Munich’s Residenz Palace was the official home of Bavaria’s monarchs from 1385 to 1918. Its history is as complex as its architecture, but it’s definitely a must-see on your Munich itinerary.
History of the Residenz Palace
Built in 1385 and known as the Neuveste, the first tenant at the Residenz Palace was Duke Stephan III, who reigned from 1375 to 1392. The palace was expanded under the tenure of Duke Wilhelm IV from 1508 until 1550. Part of the expansion included the construction of the Antiquarium, a magnificent Renaissance hall.
Every subsequent monarch that moved into the palace, it seems, added yet another room or two to the residence; from ballrooms and chapels to galleries, apartments, fountain courts, and gardens.
Because additions were made over the centuries, they vary greatly in style. It’s said that if you approach the Residenz Palace from one side, you’ll think it’s Palladian. Come in from another direction, and you’ll think the architectural style resembles Italian or German Renaissance.
During World War II, the Residenz was almost completely destroyed, but many of the masterpieces inside were moved to safety before the bombs hit the palace. Restoration began in 1945. Eventually, a concert hall replaced Ludwig I’s Throne Room and the palace reopened as a museum in 1958. Reconstruction continued and as each section was completed, new sections were added to the museum.
The Residenz Palace and Museum Today
Today, the Residenz Museum occupies the southwestern portion of the palace and consists of about 120 rooms full of art, furnishings, and other treasures.
The Antiquarium boasts dozens of sixteenth- and seventeenth-century frescoes. In the Ancestral Gallery, portraits of the royal Wittelsbach family are set into gilded, carved paneling. Far Eastern porcelain and oriental rugs can be found in the Porcelain Gallery. The magnificent Rococo-style Cuvilliés-Theater still has its original eighteenth-century interior.

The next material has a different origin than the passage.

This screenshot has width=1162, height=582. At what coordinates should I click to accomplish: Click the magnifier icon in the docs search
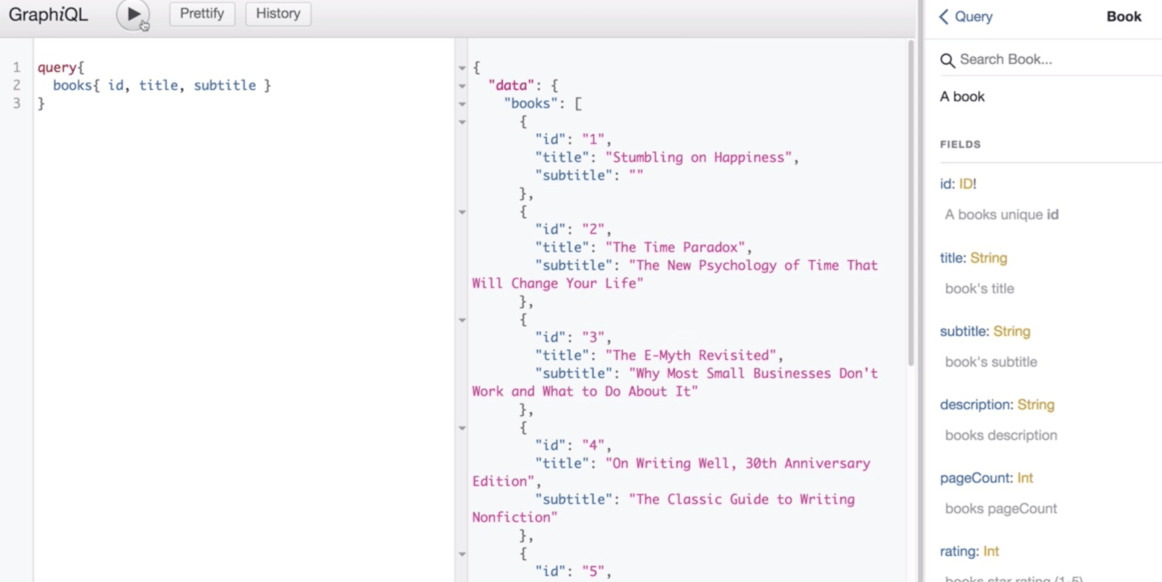947,61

The Schatzkammer (literally, the “treasury”) houses statues fashioned from precious gems and metals. (A separate ticket is required for the Schatzkammer.)
There’s also a beautiful court chapel inside the palace, built in 1603 by Hans Krumpper. And one of the courtyards features a colorful grotto decorated with crystals and seashells.
The museum is open daily and admission is free for those 15 years of age and younger. The admission price for others is quite affordable. Allow several hours to explore the Residenz Palace.